**TRECHO SELECIONADO:**

※ ※ ※

Note que a maior componente do vetor de tensão, assim como o tensor constitutivo do modelo MEF são muito similares ao modelo proposto. Já a primeira componente de tensão apresenta maior diferença, mas não se espera que essa diferença resulte em diferenças significativas quando uma análise multi-escala acoplada de uma estrutura for realizada. Como os dois modelos numéricos são muito diferentes, não se espera que eles reproduzam exatamente o mesmo resultado, mas que tenham apenas resultados similares. As principais diferenças entre os modelos são: i) no MEC as forças elásticas não são aproximadas no domínio, apenas as forças inelásticas, ii) no modelo do MEC a mesma ordem de aproximação é adotada para os deslocamentos e forças no contorno, enquanto no MEF a função que aproxima as forças tem ordem menor que aquela dos deslocamentos; iii) para obter a solução elástica do MEC os deslocamentos devem ser aproximados no domínio apenas no caso de se ter fases com diferentes coeficientes de Poisson iv) no modelo proposto a deformação é imposta ao contorno do EVR, o que gera um campo de flutuações no domínio mesmo antes de resolver o problema de equilíbrio do EVR, enquanto que no modelo do MEF a deformação constante é imposta a todos os nós do EVR o que leva a ter um campo de flutuações inicialmente nulo.

3.3 Influência da condição de contorno em termos de flutuação dos deslocamentos

Considere agora o EVR com 5 inclusões elásticas representado na Figura 8, onde tem-se definidas quatro diferentes discretizações a fim de estudar a convergência dos resultados com o refinamento da malha. Na ordem da esquerda para a direita, essas discretização são as seguintes: : 204 células e 123 nós (40 elementos de contorno e 48 elementos de interface); 488 células e 277 nós (64 elementos de contorno e 72 elementos de interface); 880 células e 481 nós (80 elementos de contorno e 96 elementos de interface); 1222 células e 658 nós (92 elementos de contorno e 116 elementos de interface).

※ ※ ※

**DADOS FORNECIDOS:**
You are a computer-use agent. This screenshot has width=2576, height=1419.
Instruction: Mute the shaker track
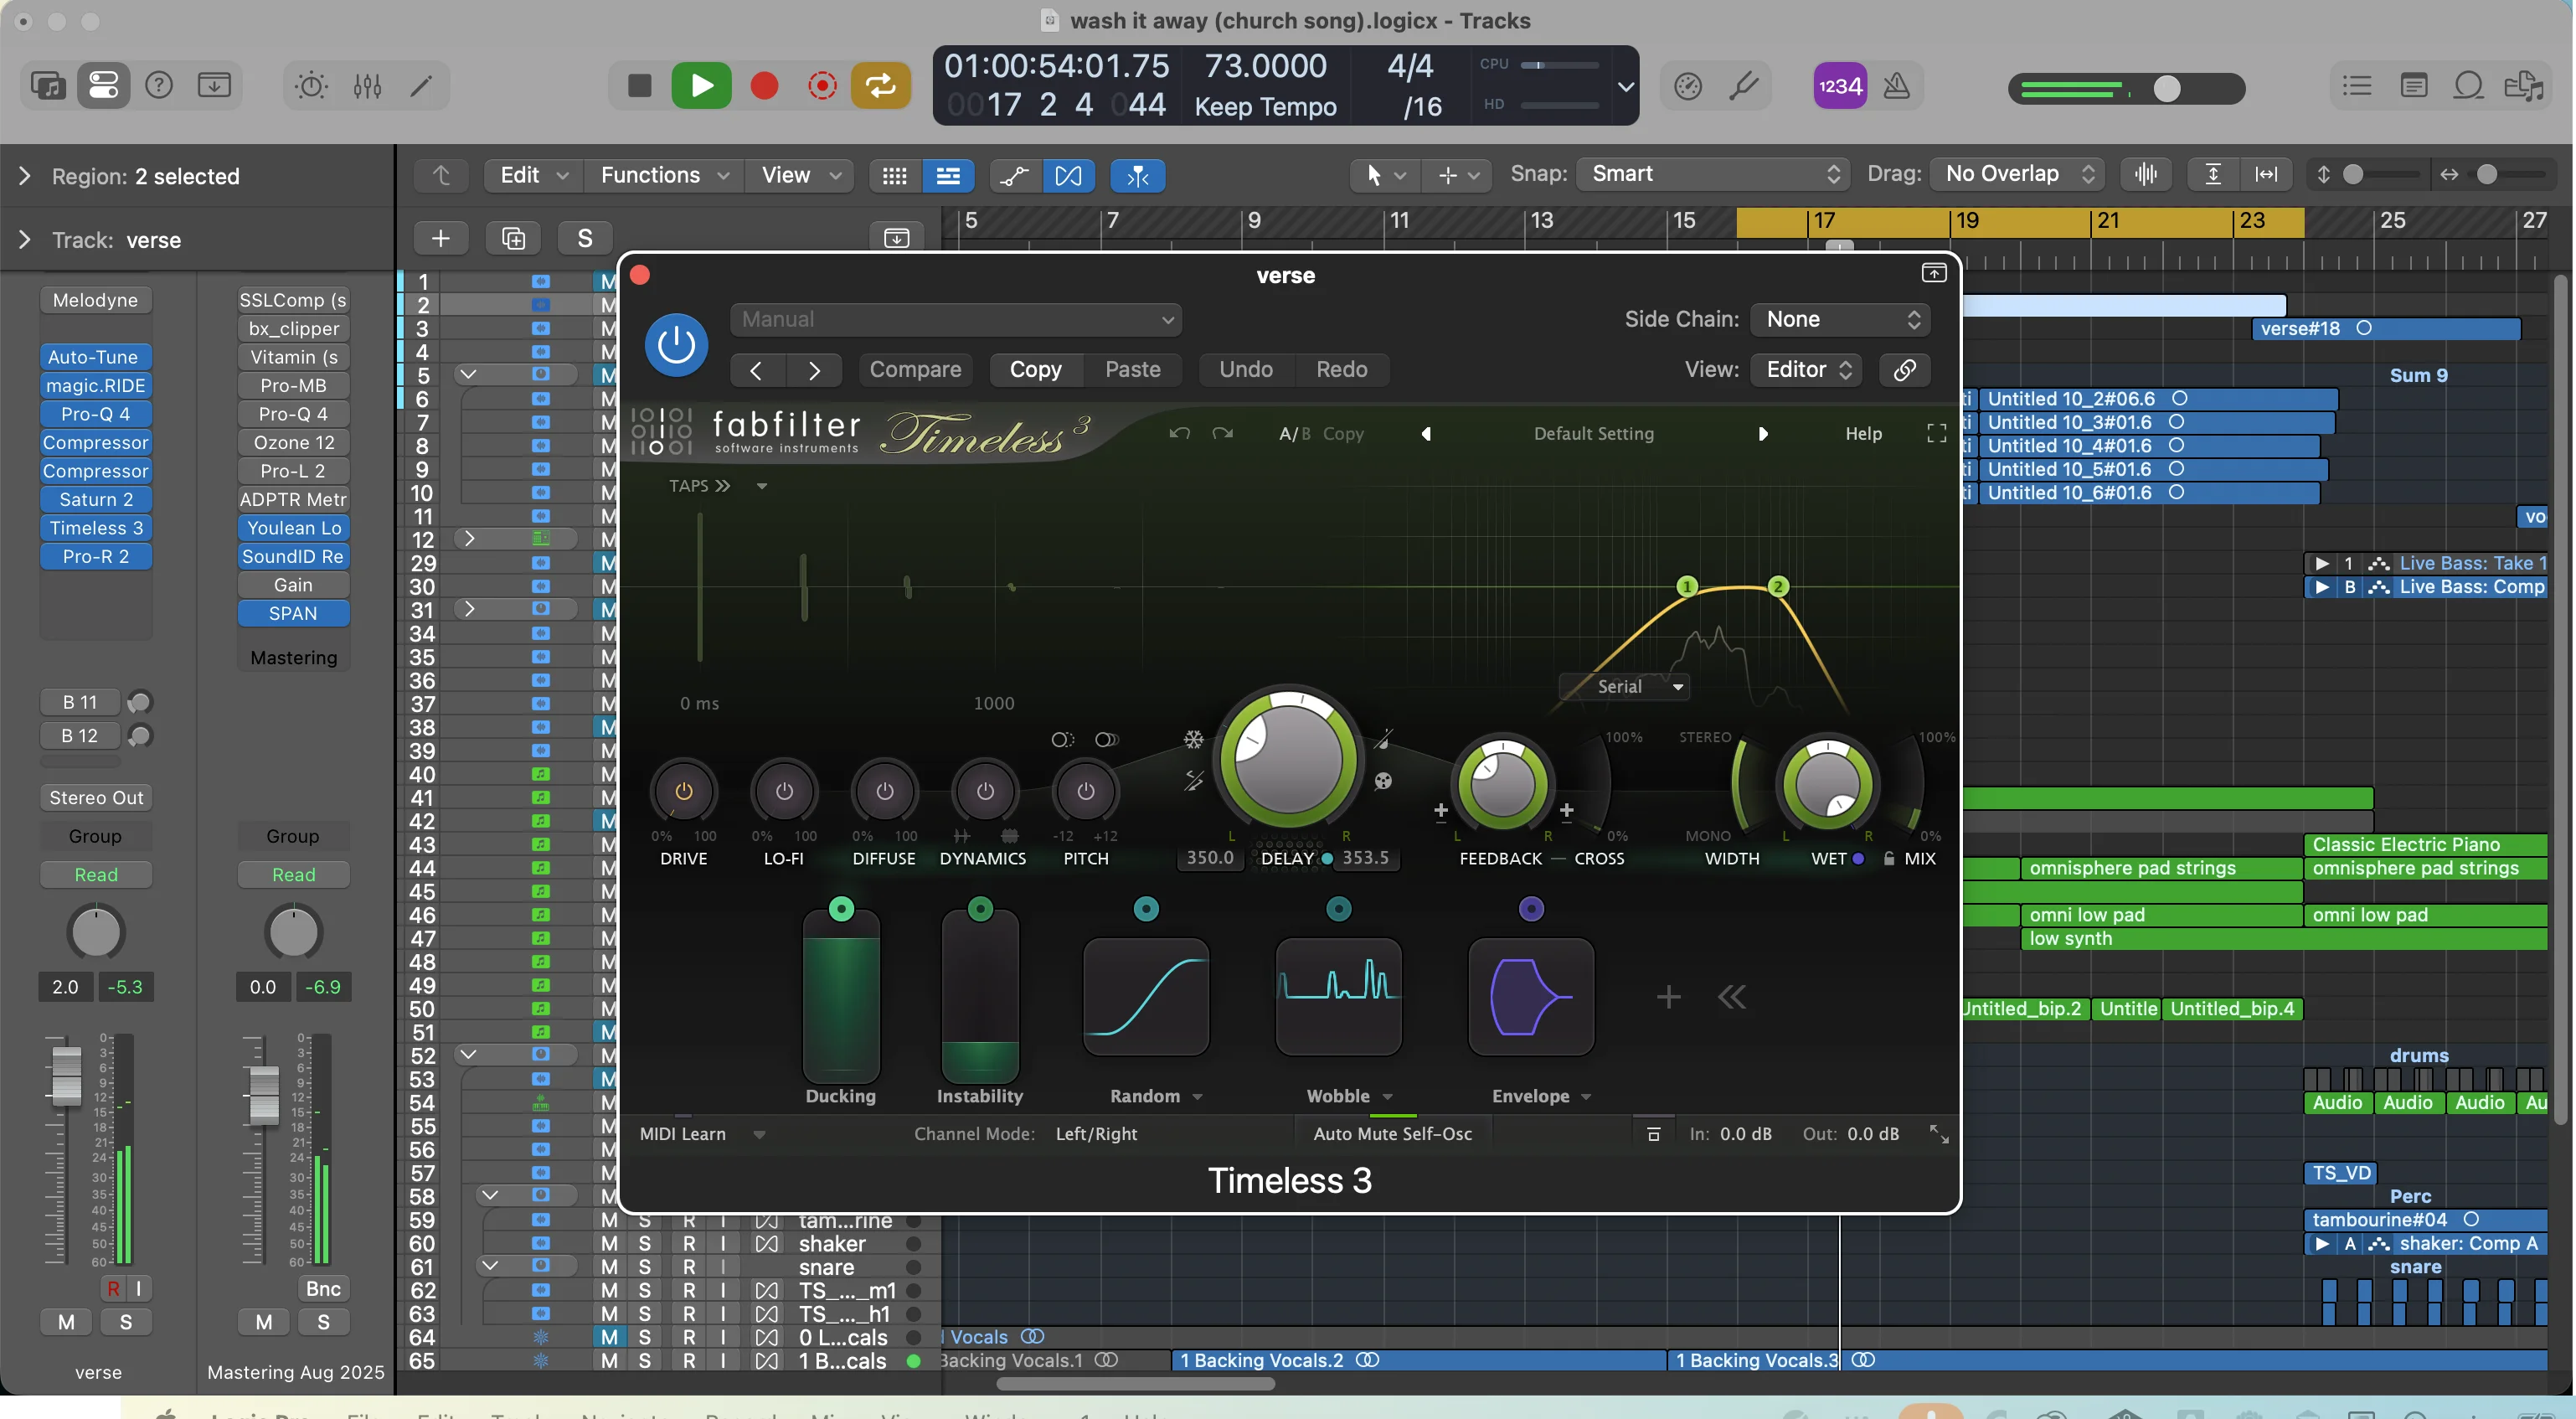coord(609,1243)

※ ※ ※

**INSTRUÇÕES DE TRABALHO:**
a) Segundo o trecho selecionado, por que não se espera que os dois modelos numéricos deem exatamente o mesmo resultado? Responda em uma a três frases.
b) Copie do trecho selecionado a parte que vai de "3.3 Influência da" até "elementos de interface).".

**RESPOSTAS DOS EXERCÍCIOS:**
a) Porque os dois modelos numéricos são muito diferentes. Por isso, espera-se apenas que tenham resultados parecidos.

b)
3.3 Influência da condição de contorno em termos de flutuação dos deslocamentos

Considere agora o EVR com 5 inclusões elásticas representado na Figura 8, onde tem-se definidas quatro diferentes discretizações a fim de estudar a convergência dos resultados com o refinamento da malha. Na ordem da esquerda para a direita, essas discretização são as seguintes: : 204 células e 123 nós (40 elementos de contorno e 48 elementos de interface); 488 células e 277 nós (64 elementos de contorno e 72 elementos de interface); 880 células e 481 nós (80 elementos de contorno e 96 elementos de interface); 1222 células e 658 nós (92 elementos de contorno e 116 elementos de interface).